File handling script

Question 1

This is my first bash script so I ask to you to say what you think.

The script must check every directory and if it finds a pdf file in this directory: move all the pdf files to parent directory, change the name of the files and remove directory.

So if I had this folder structure:

folder1
 file.pdf
 file.txt
folder2
 some.pdf
 another.pdf
folder3
 some.txt

the script must change it to:

 folder1.pdf
 folder2.pdf
 folder2_2.pdf
 folder3
 some.txt

Here is a script code:

#!/bin/bash
working_directory="$HOME/MEGAsync/downloads/books"
cd $working_directory
# for each directory in working directory
for D in `find . -type d`
do
 # skip '.'
 if [[ $D != "." ]]; then
 # get folder name 
 folder_name=${D##*/}
 # and cd to folder
 cd $D
 # number of pdf files in the current directory
 declare -i pdf_count=0
 # for each file in the current directory
 for f in *; do
 # get file without path
 file=$(basename "$f")
 extension="${file##*.}"
 filename="${file%.*}"
 if [[ $extension == 'pdf' ]]; then
 pdf_count=pdf_count+1
 if [[ pdf_count < 2 ]]; then
 new_filename="${working_directory}/${folder_name}.pdf";
 else
 new_filename="${working_directory}/${folder_name}_${pdf_count}.pdf";
 fi
 echo cp $working_directory/$folder_name/$f $new_filename
 cp $working_directory/$folder_name/$f $new_filename
 fi
 done
 # return to parent folder
 cd ..
 # delete directory if pdf-file was found
 if [[ $pdf_count != "0" ]]; then
 echo rm -R $working_directory/$folder_name
 rm -R $working_directory/$folder_name
 fi
 fi
done

Question 2

For a first script, this is great, and I am impressed.

your structure is neat
you are using loops properly
you are using variable substitution which is 'advanced'

The script appears that it will work for all the standard cases, and, I have seen much worse in 'production' code.

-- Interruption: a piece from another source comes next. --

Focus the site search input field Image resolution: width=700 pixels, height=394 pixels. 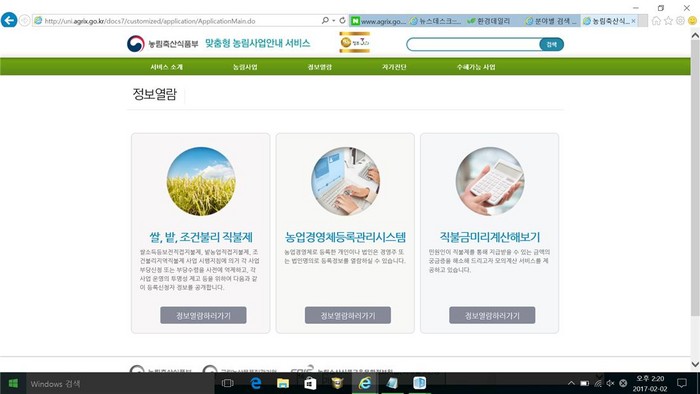pyautogui.click(x=473, y=44)
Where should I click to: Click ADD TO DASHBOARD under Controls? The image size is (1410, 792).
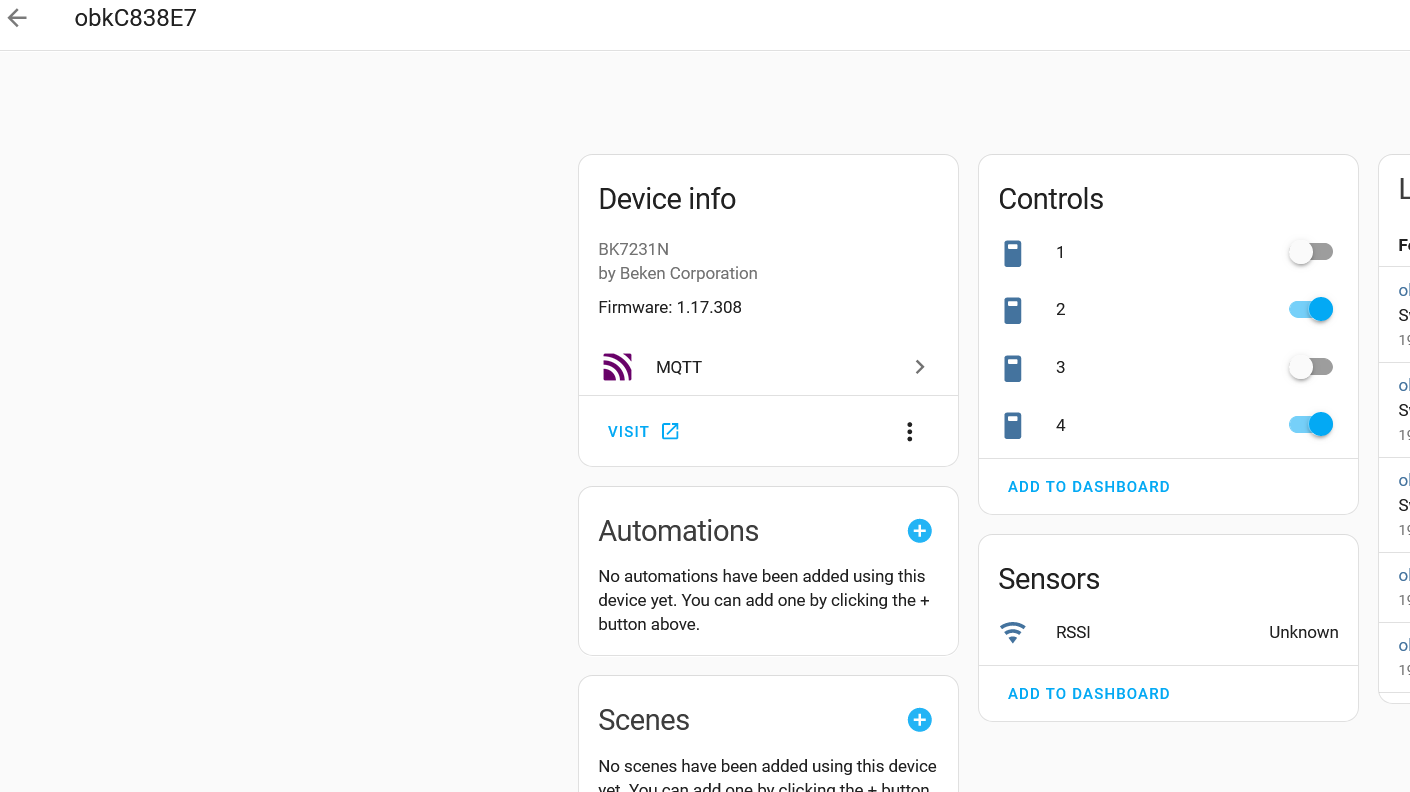pos(1088,487)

So, as a beginner, well done.

What's next?

the edge cases are going to kill this script - spaces in file names.
the logging and error handling could be better
I recommend basename and dirname instead of the variable regexes you use:
- dirname: http://linux.die.net/man/1/dirname
- basename: http://linux.die.net/man/1/basename (note that basename path/to/file.pdf .pdf returns file)
consistency on for->do loop - you have do on the next line once, and then for ... ; do the next time. Either is fine, but be consistent.

All of the error-handling, logging, and the spaces-in-files can be solved easily by using a function for running commands. Also, the "$@" construct in bash is 'special'

Consider the bash function:

function runcmd {
 echo "$@"
 # Fail if the command fails...
 "$@" || exit 1
}

So, this function will print the command, and then will run it, and exit the script if the command fails.

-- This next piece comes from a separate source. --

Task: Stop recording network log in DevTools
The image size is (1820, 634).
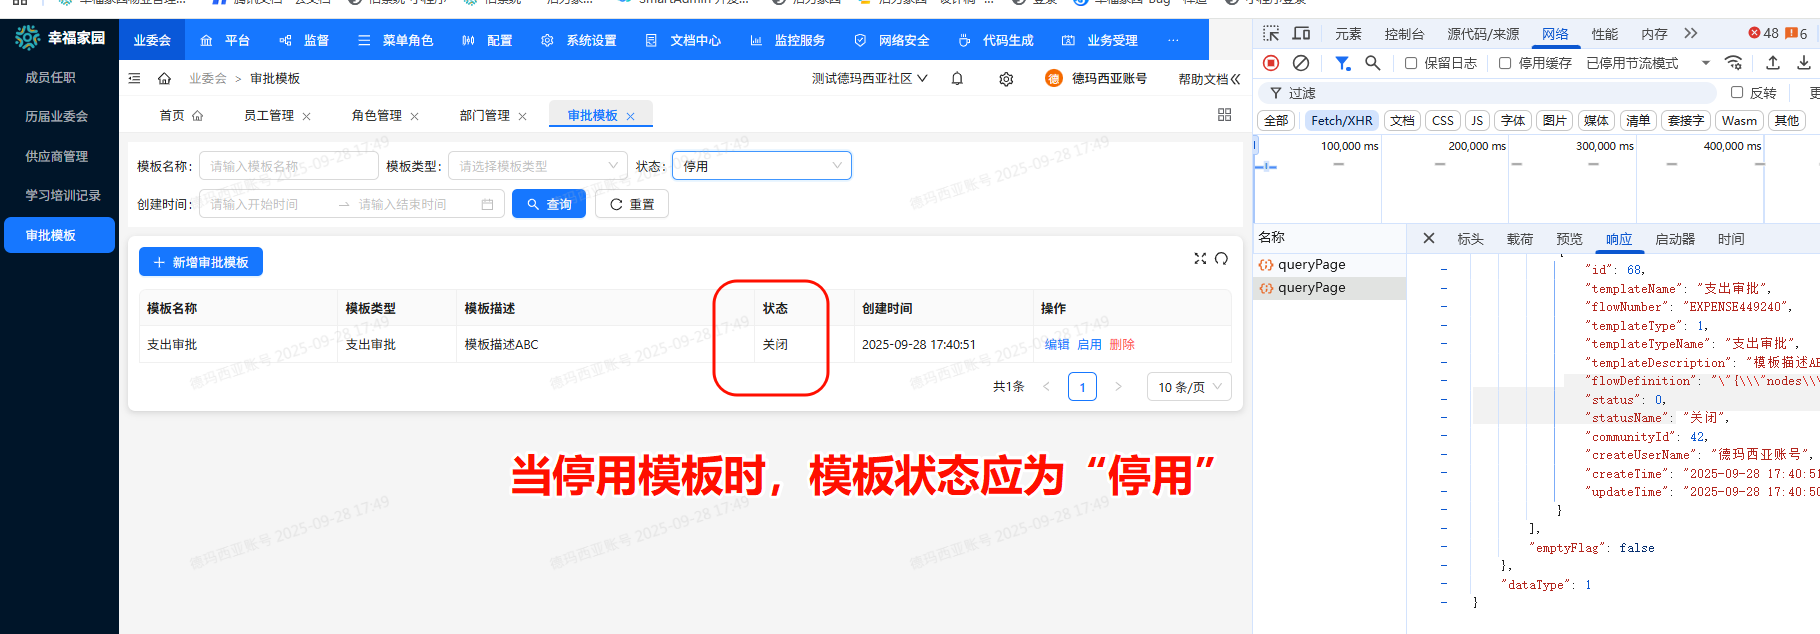Action: pyautogui.click(x=1271, y=63)
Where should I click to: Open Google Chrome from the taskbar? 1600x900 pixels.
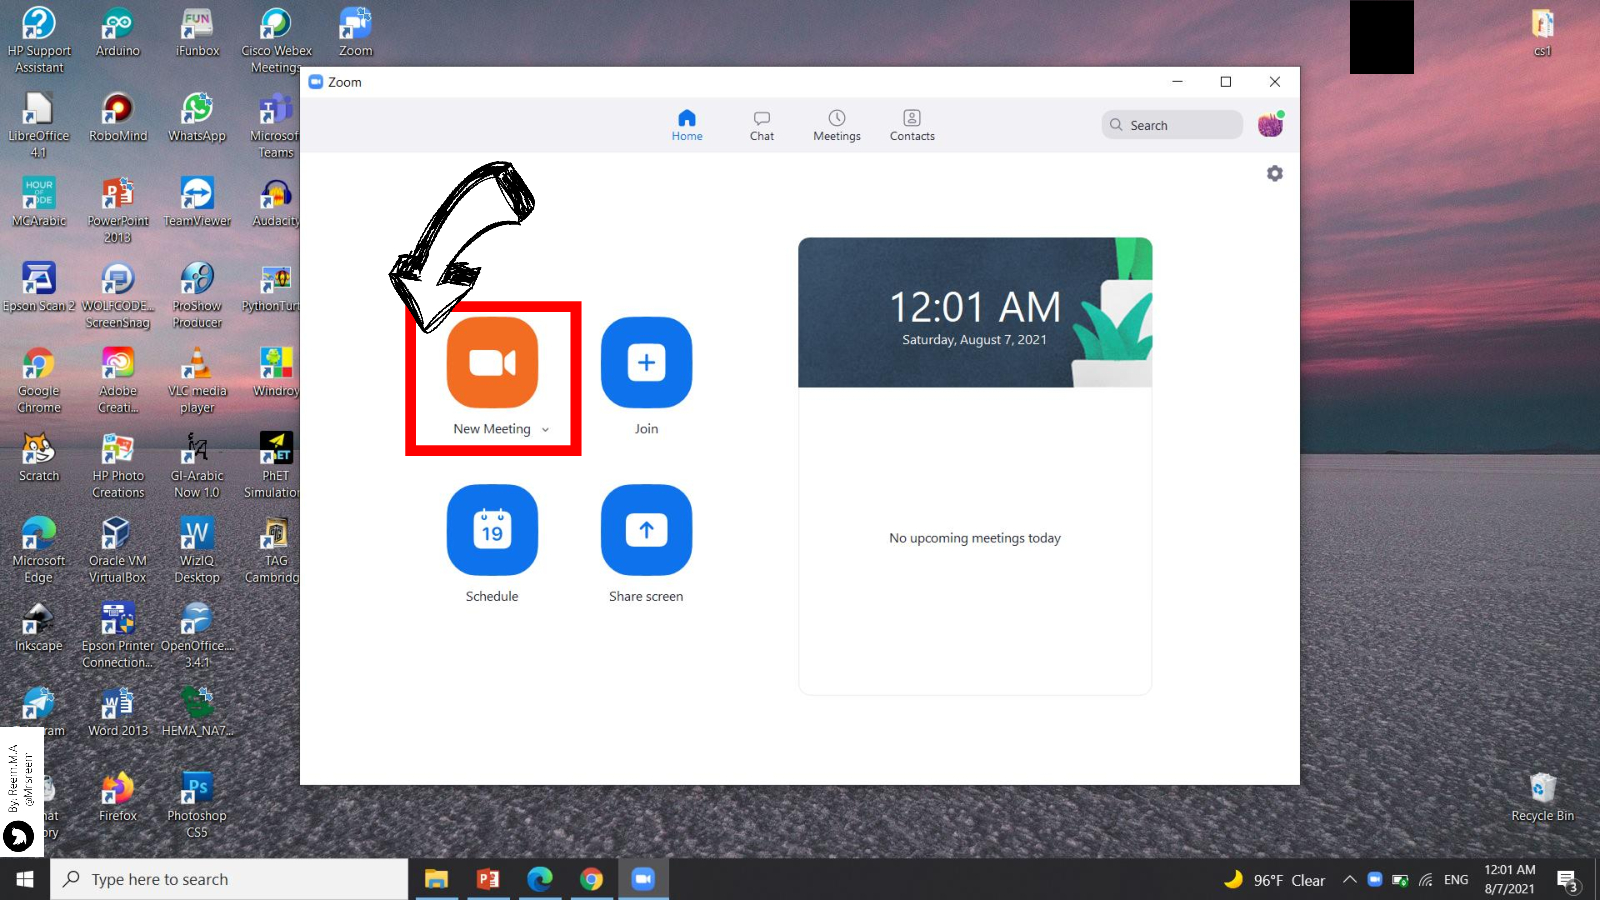click(x=591, y=879)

Now, instead of structures like:

 echo cp $working_directory/$folder_name/$f $new_filename
 cp $working_directory/$folder_name/$f $new_filename

you can do:

 runcmd cp "$working_directory/$folder_name/$f" $new_filename

and you will still get the echo, you will get the new error handling, and you will handle spaces in names just fine.

Question 3

Safety

As @rolfl said, the script will fail if the directories contain spaces. In any case, a for loop over the output of the find command is really not pretty. You can get around the issue by changing the outermost for loop to a while loop instead:

find . -type d | while read D; do
 # ...
done

And there's an even better alternative. The current program will not work for deeply nested directories. If the only purpose of the find command is to find directories directly under $working_directory, then a better way to write this loop:

for D in */; do
 # ...
done

The */ pattern will match only directories, and this will work well even if some directories contain spaces.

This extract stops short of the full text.